I am a passionate programmer and wrote almost all of the SNN related code during my masters by myself. The whole framework, which I am still continuing to develop, is written purely in C++ with CUDA extension to run computationally expensive calculations on my grafic cards.
My current research involves the training of Izhikevich Neurons which model biological neurons more accurately than the widespread used Leaky Integrate and Fire model.
My other interests include 3D-printing and robotics. In my free time, I am a passionate strength athlete and outdoor enthusiast.

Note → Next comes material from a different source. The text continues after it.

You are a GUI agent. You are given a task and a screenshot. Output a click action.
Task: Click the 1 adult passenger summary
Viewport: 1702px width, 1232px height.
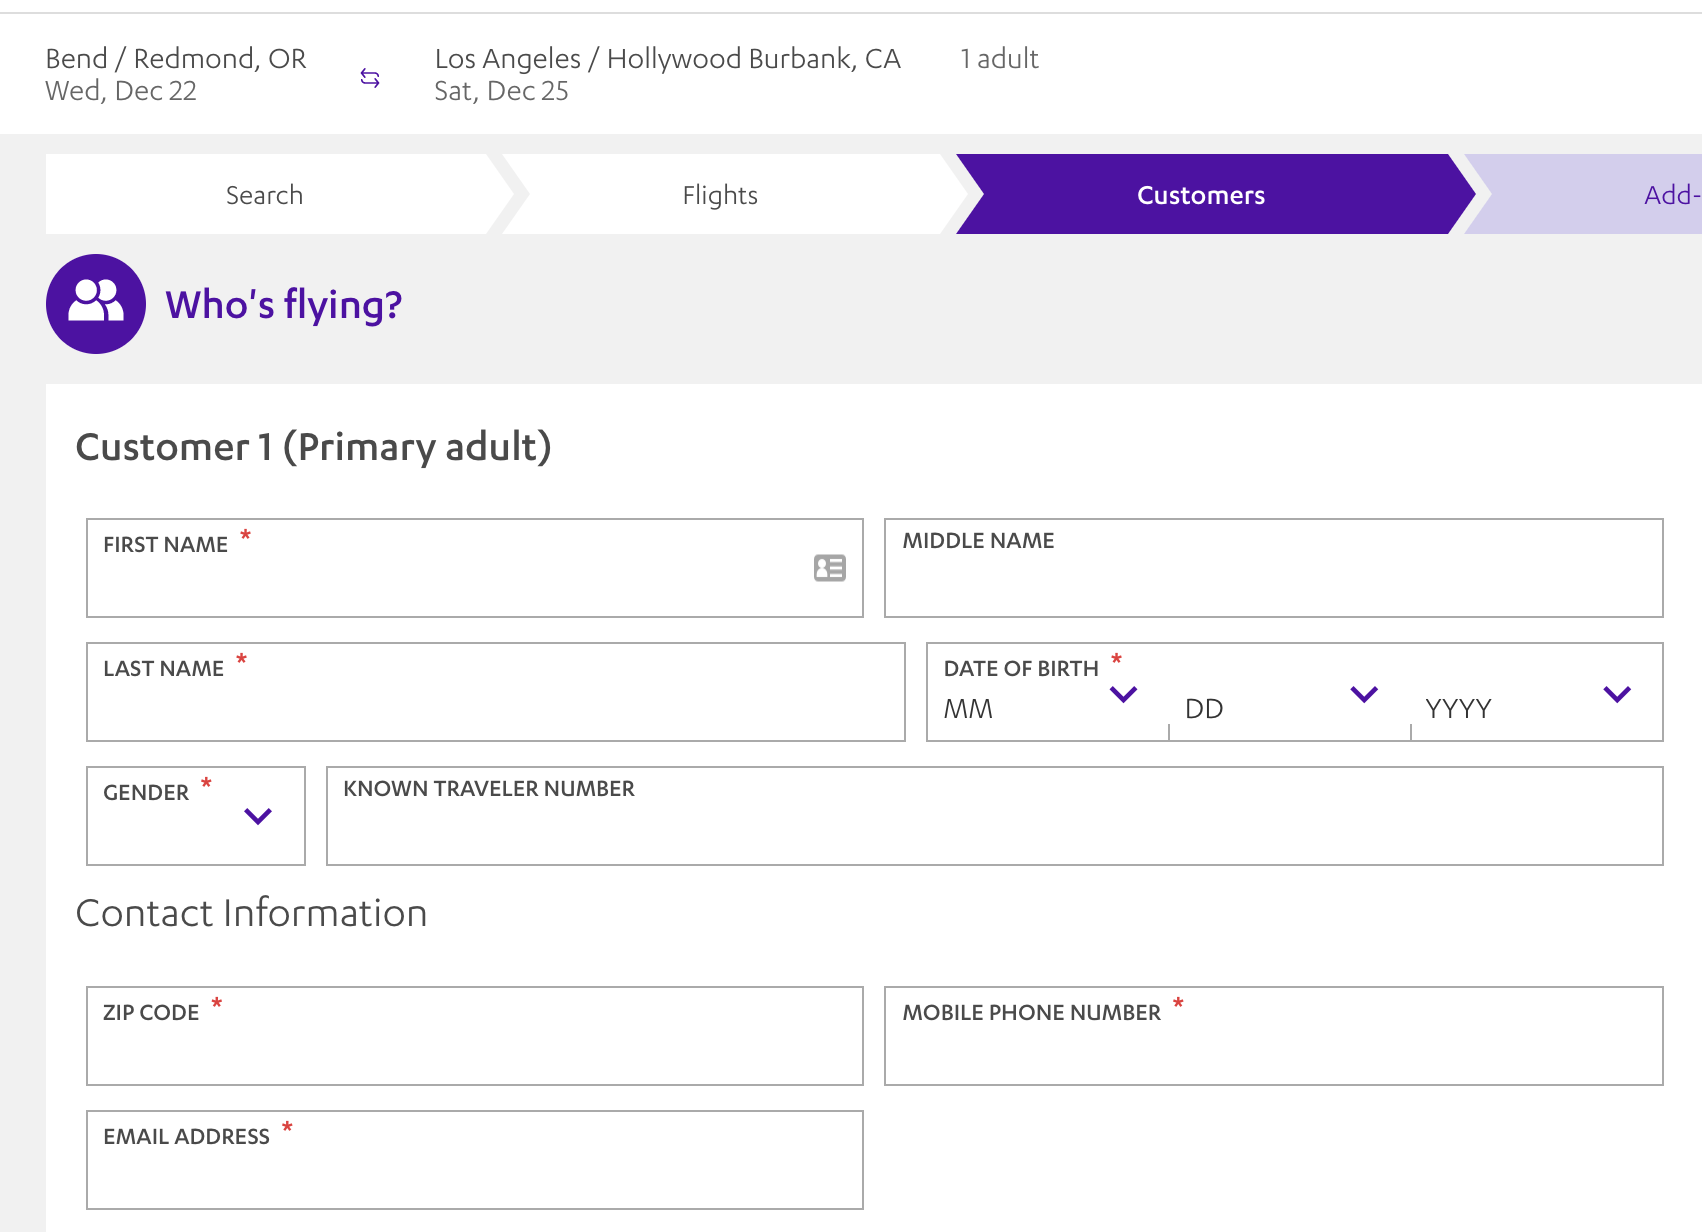(x=999, y=59)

M. Traub, M. V. Butz, R. Legenstein, and S. Otte. Dynamic action inference with recurrent spiking neural networks International Conference on Artificial Neural Networks, 2021
M. Traub, R. Legenstein, and S. Otte. Many-Joint Robot Arm Control with Recurrent Spiking Neural Networks International Conference on Intelligent Robots and Systems, 2021
M. Traub, M. V. Butz, R. H. Baayen, and S. Otte. Learning precise spike timings with eligibility traces. International Conference on Artificial Neural Networks. Springer, Cham, 2020.
M. Traub. Biologically inspired action inference with recurrent spiking forward models. Master’s thesis, Eberhard Karls Universität Tübingen, 2019.

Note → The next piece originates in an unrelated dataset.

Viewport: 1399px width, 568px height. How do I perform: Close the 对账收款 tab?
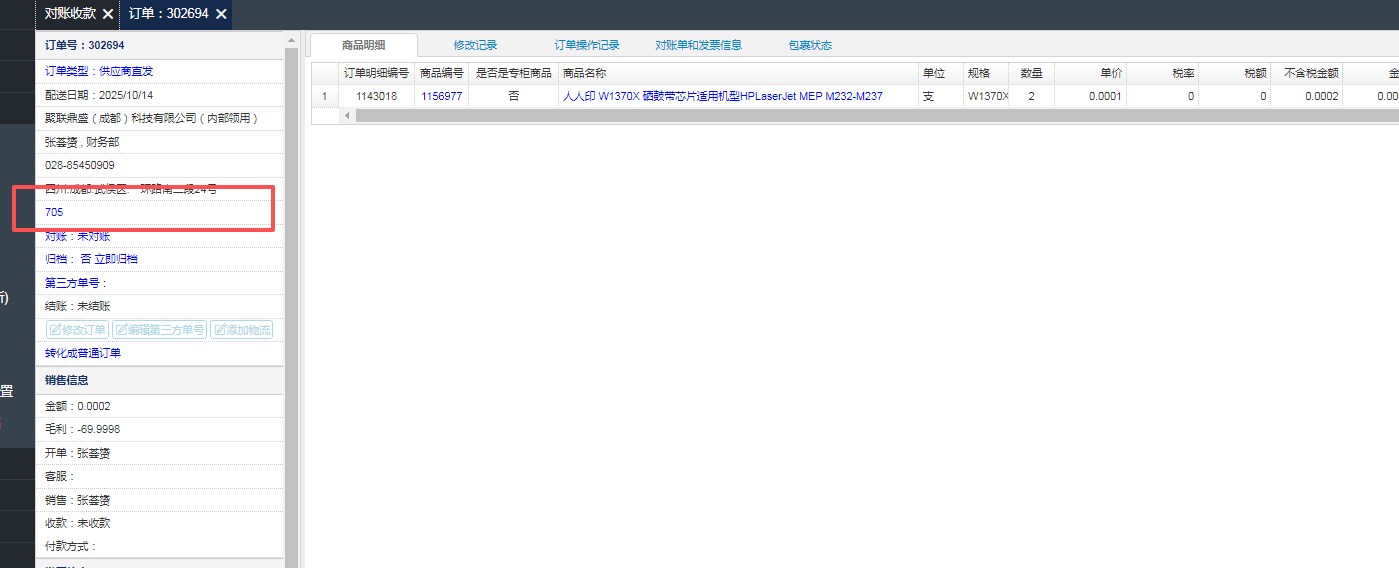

M. Traub, J. Stegmaier. Towards Automatic Embryo Staging in 3D+ T Microscopy Images using Convolutional Neural Networks and PointNets. International Workshop on Simulation and Synthesis in Medical Imaging. Springer, Cham, 2020.
B. Schott, M. Traub, C. Schlagenhauf, M. Takamiya, T. Antritter, A. Bartschat, K. Löffler, D. Blessing, J. C. Otte, A. Y. Kobitski, et al. Embryominer: A new framework for interactive knowledge discovery in large-scale cell tracking data of developing embryos. PLoS computational biology, 14(4):e1006128, 2018.
M. Traub. Design, implementation and evaluation of a visual interface to guide the knowledge discovery process within large biological datasets. Bachelor thesis, Karlsruher Institut für Technologie, 2016.
J. Stegmaier, B. Schott, E. Hübner, M. Traub, M. Shahid, M. Takamiya, A. Kobitski, V. Hartmann, R. Stotzka, J. van Wezel, et al. Automation strategies for large-scale 3d image analysis. at-Automatisierungstechnik, 64(7):555–566, 2016.